Records from a data collection:
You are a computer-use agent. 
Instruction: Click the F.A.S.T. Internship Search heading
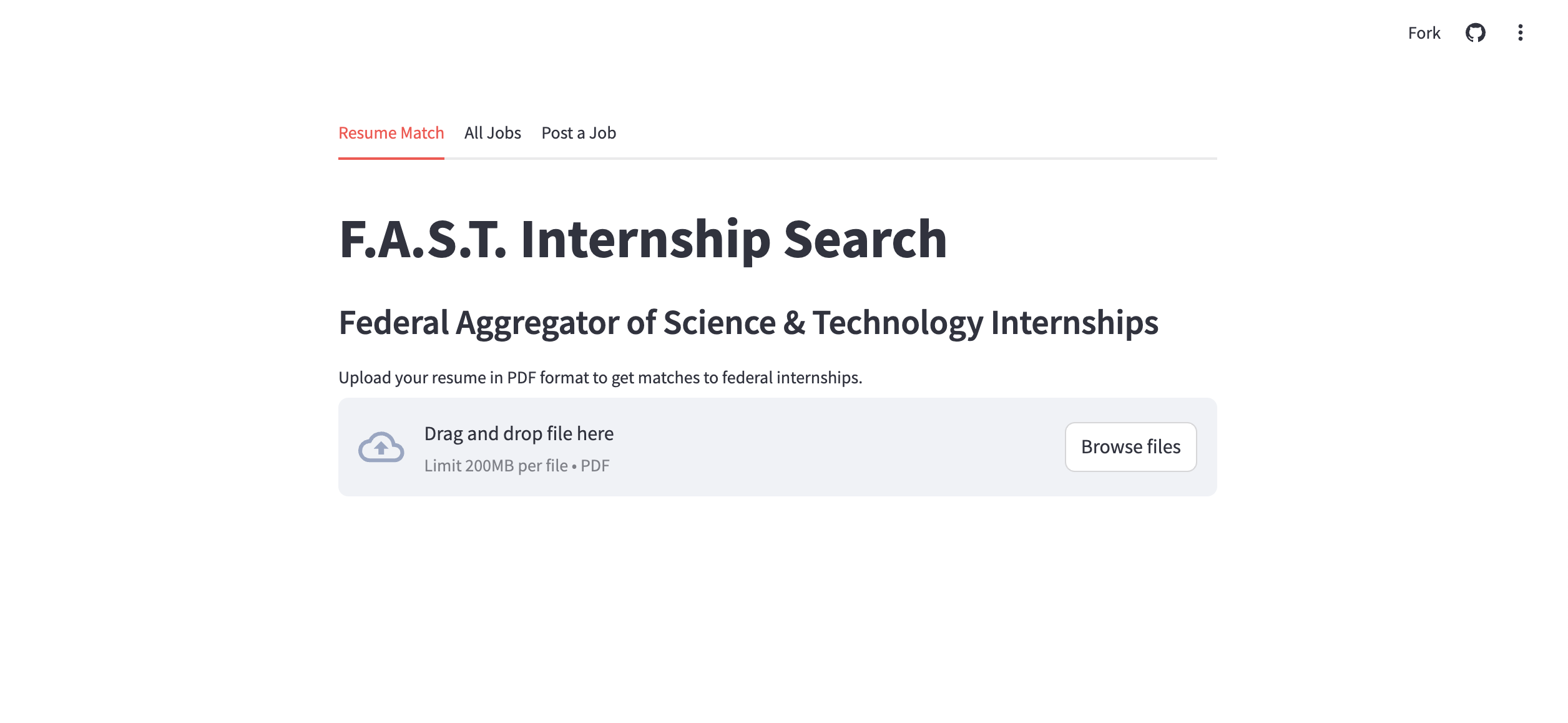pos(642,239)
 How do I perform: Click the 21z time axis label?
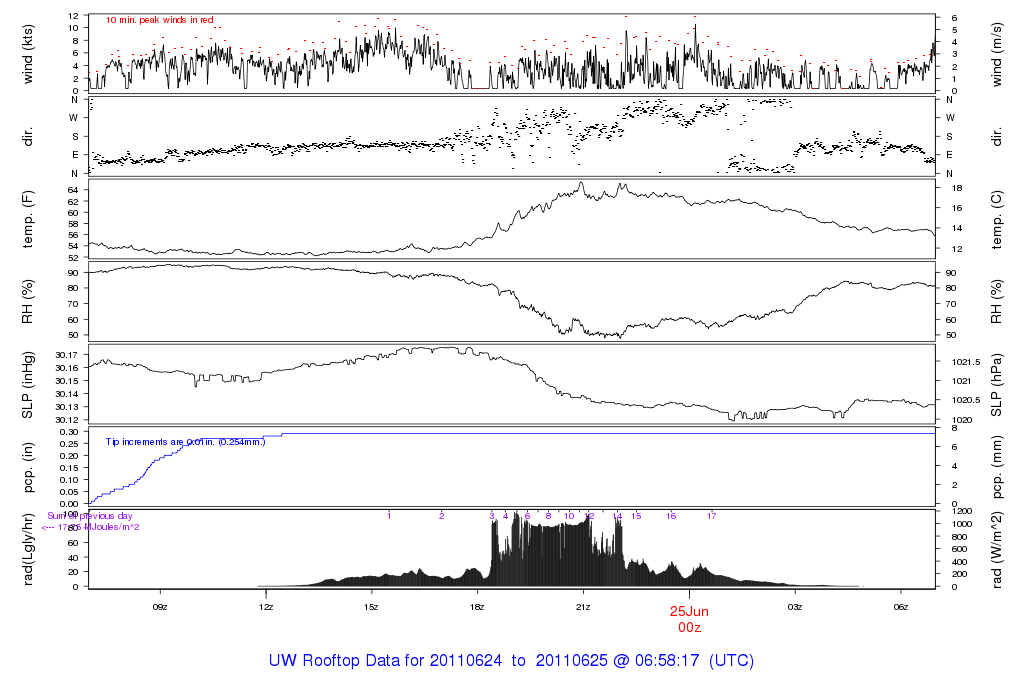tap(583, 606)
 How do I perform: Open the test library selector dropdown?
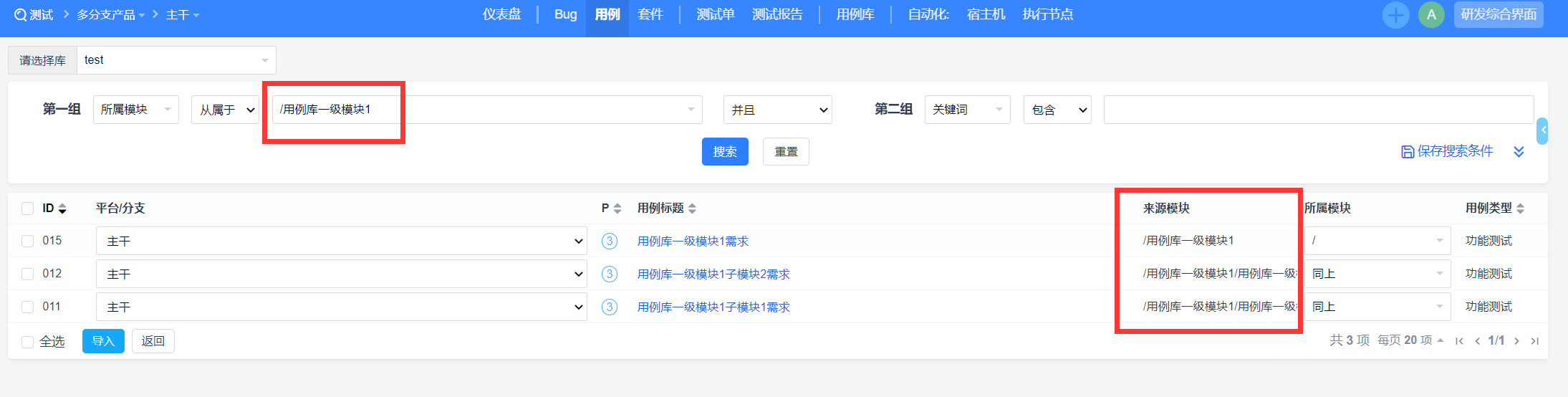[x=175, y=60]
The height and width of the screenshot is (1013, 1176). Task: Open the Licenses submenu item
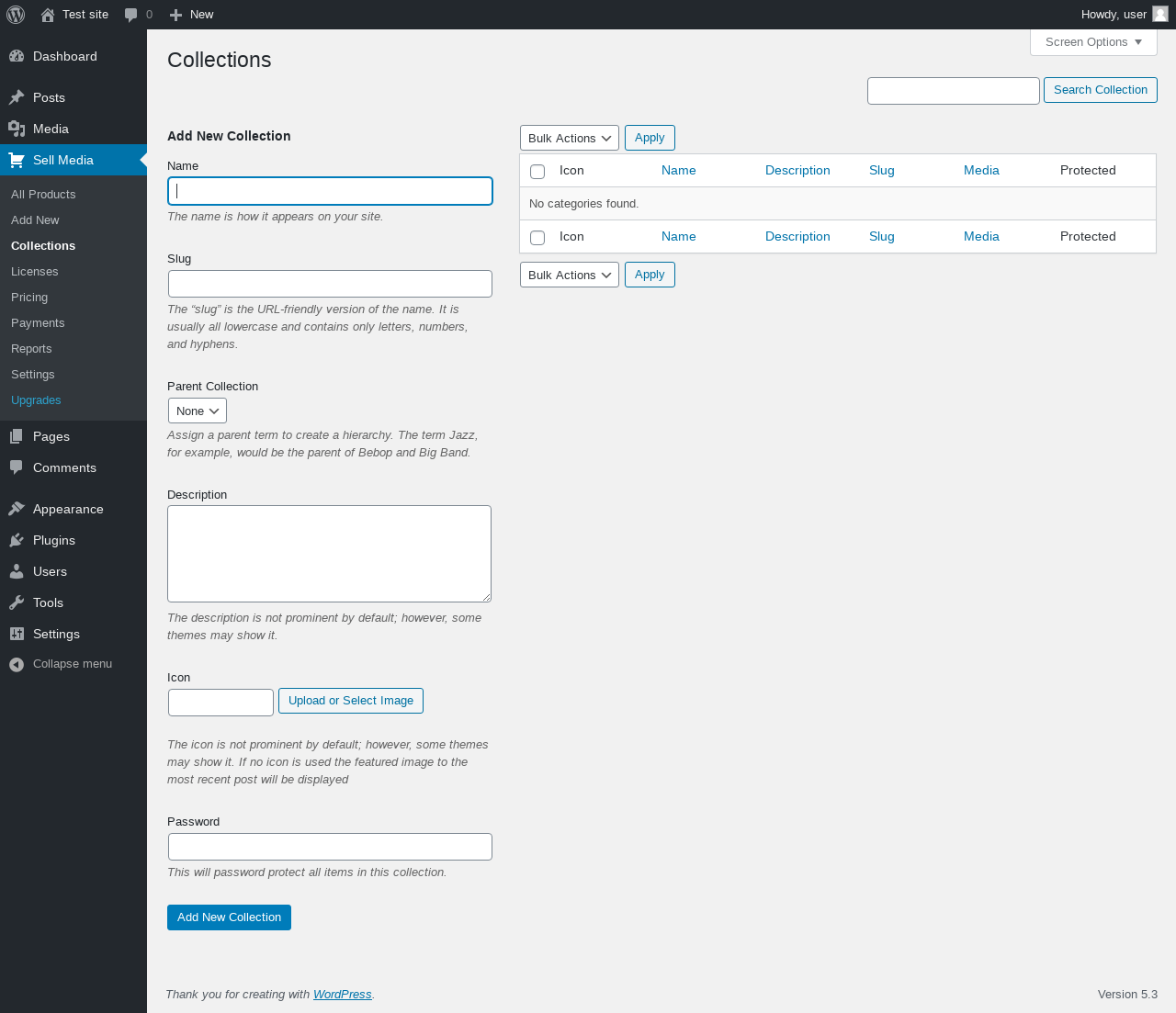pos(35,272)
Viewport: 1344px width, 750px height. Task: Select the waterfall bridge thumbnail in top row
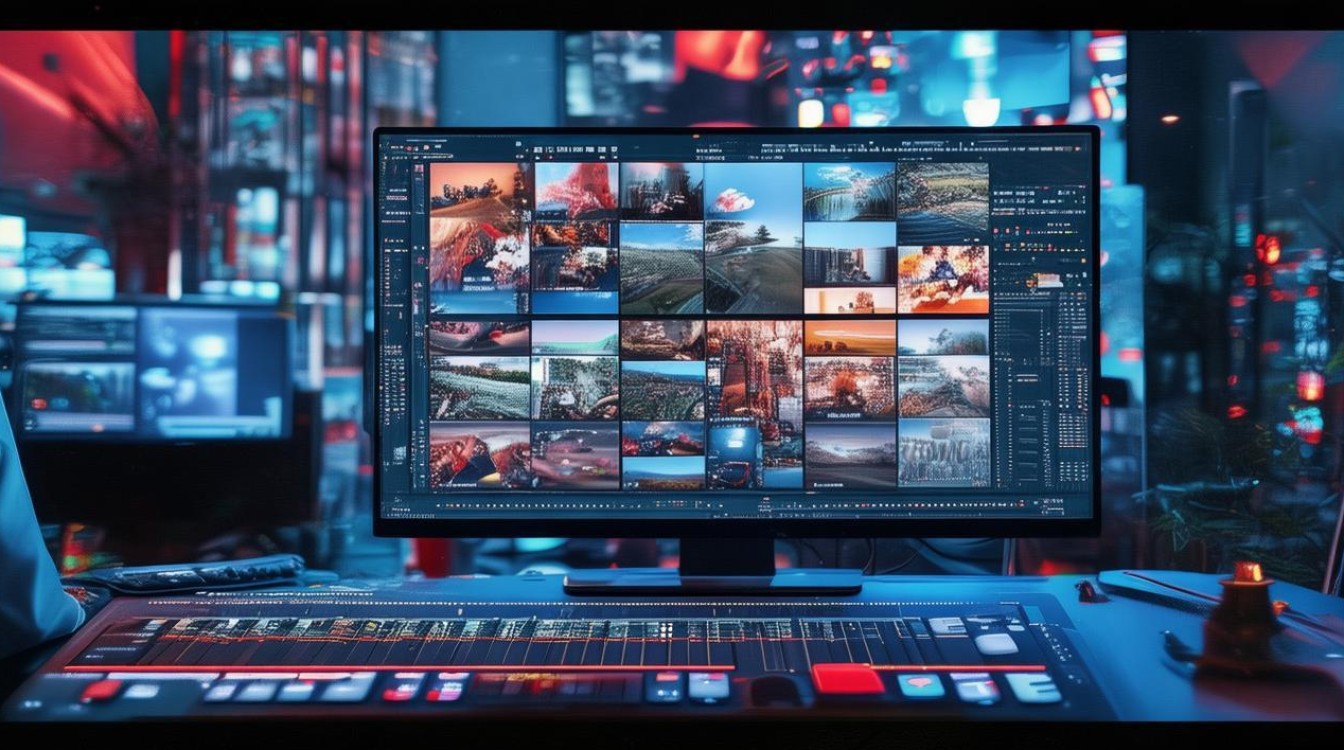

[To do] Omitting the pictures, repeat all entries exactly.

[Response box]
You are a computer-use agent. 
Instruction: Click the F.A.S.T. Internship Search heading
pos(642,239)
 How do I perform: Click the 21z time axis label?
tap(583, 606)
 How do I perform: Open the test library selector dropdown?
[x=175, y=60]
The height and width of the screenshot is (1013, 1176). Task: Open the Licenses submenu item
pos(35,272)
Viewport: 1344px width, 750px height. Task: Select the waterfall bridge thumbnail in top row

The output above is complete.